In preparing the financial statements, the Management and the Board of Directors are responsible for assessing the Company’s ability to continue as a going concern, disclosing, as applicable, matters related to going concern and using the going concern basis of accounting unless management either intends to liquidate the Company or to cease operations, or has no realistic alternative but to do so.

The Board of Directors are also responsible for overseeing the Company’s financial reporting process.

 

Auditor’s Responsibilities for the Audit of the Financial Statements

Our objectives are to obtain reasonable assurance about whether the financial statements as a whole are free from material misstatement, whether due to fraud or error, and to issue an auditor’s report that includes our opinion. Reasonable assurance is a high level of assurance, but is not a guarantee that an audit conducted in accordance with SAs will always detect a material misstatement when it exists. Misstatements can arise from fraud or error and are considered material if, individually or in the aggregate, they could reasonably be expected to influence the economic decisions of users taken on the basis of these financial statements.

As part of an audit in accordance with SAs, we exercise professional judgment and maintain professional skepticism throughout the audit. We also:

• Identify and assess the risks of material misstatement of the financial statements, whether due to fraud or error, design and perform audit procedures responsive to those risks, and obtain audit evidence that is sufficient and appropriate to provide a basis for our opinion. The risk of not detecting a material misstatement resulting from fraud is higher than for one resulting from error, as fraud may involve collusion, forgery, intentional omissions, misrepresentations, or the override of internal control.

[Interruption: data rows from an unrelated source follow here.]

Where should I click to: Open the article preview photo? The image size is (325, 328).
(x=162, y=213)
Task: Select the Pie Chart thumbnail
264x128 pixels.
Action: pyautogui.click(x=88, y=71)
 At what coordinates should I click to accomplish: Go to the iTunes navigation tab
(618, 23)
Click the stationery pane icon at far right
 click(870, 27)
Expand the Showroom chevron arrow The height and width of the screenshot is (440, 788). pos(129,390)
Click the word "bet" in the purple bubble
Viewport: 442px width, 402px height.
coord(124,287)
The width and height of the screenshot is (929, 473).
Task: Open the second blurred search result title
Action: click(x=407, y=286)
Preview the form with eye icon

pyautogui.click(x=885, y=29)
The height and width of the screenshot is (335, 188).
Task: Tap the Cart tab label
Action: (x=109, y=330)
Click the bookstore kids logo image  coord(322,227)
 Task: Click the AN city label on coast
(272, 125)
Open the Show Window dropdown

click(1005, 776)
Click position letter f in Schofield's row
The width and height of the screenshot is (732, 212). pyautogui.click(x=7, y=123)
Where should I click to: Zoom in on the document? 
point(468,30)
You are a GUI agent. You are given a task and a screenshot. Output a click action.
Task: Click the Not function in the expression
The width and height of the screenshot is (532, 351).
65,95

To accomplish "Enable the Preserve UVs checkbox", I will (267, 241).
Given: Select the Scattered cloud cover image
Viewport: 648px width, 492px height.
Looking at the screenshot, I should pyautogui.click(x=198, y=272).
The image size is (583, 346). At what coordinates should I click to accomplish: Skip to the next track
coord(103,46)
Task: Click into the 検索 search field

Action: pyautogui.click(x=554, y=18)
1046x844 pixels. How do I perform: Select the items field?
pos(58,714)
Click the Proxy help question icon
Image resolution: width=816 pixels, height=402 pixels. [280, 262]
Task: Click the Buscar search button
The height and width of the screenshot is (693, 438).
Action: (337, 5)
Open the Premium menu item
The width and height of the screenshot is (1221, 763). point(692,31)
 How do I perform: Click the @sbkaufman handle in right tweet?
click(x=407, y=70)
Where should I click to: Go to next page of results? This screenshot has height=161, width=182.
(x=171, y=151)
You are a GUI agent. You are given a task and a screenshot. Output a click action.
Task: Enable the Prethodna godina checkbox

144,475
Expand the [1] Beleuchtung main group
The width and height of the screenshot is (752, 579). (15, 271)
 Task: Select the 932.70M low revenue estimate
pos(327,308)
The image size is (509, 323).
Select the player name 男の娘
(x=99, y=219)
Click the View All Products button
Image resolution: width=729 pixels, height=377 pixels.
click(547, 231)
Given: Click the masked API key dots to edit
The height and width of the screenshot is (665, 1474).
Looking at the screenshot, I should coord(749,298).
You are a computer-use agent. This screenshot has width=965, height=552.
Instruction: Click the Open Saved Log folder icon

• Obtain an understanding of internal control relevant to the audit in order to design audit procedures that are appropriate in the circumstances. Under section 143(3)(i) of the Companies Act, 2013, we are also responsible for expressing our opinion on whether the Company has adequate internal financial controls system in place and the operating effectiveness of such controls.

• Evaluate the appropriateness of accounting policies used and the reasonableness of accounting estimates and related disclosures made by management and the Board of Directors.

• Conclude on the appropriateness of management’s and Board of Directors’ use of the going concern basis of accounting and, based on the audit evidence obtained, whether a material uncertainty exists related to events or conditions that may cast significant doubt on the Company’s ability to continue as a going concern. If we conclude that a material uncertainty exists, we are required to draw attention in our auditor’s report to the related disclosures in the financial statements or, if such disclosures are inadequate, to modify our opinion. Our conclusions are based on the audit evidence obtained up to the date of our auditor’s report. However, future events or conditions may cause the Company to cease to continue as a going concern.

• Evaluate the overall presentation, structure and content of the financial statements, including the disclosures, and whether the financial statements represent the underlying transactions and events in a manner that achieves fair presentation.

Materiality is the magnitude of misstatements in the financial statements that, individually or in aggregate, makes it probable that the economic decisions of a reasonably knowledgeable user of the financial statements may be influenced. We consider quantitative materiality and qualitative factors in (i) planning the scope of our audit work and in evaluating the results of our work; and (ii) to evaluate the effect of any identified misstatements in the financial statements.

We communicate with those charged with governance regarding, among other matters, the planned scope and timing of the audit and significant audit findings, including any significant deficiencies in internal control that we identify during our audit.

We also provide those charged with governance with a statement that we have complied with relevant ethical requirements regarding independence, and to communicate with them all relationships and other matters that may reasonably be thought to bear on our independence, and where applicable, related safeguards.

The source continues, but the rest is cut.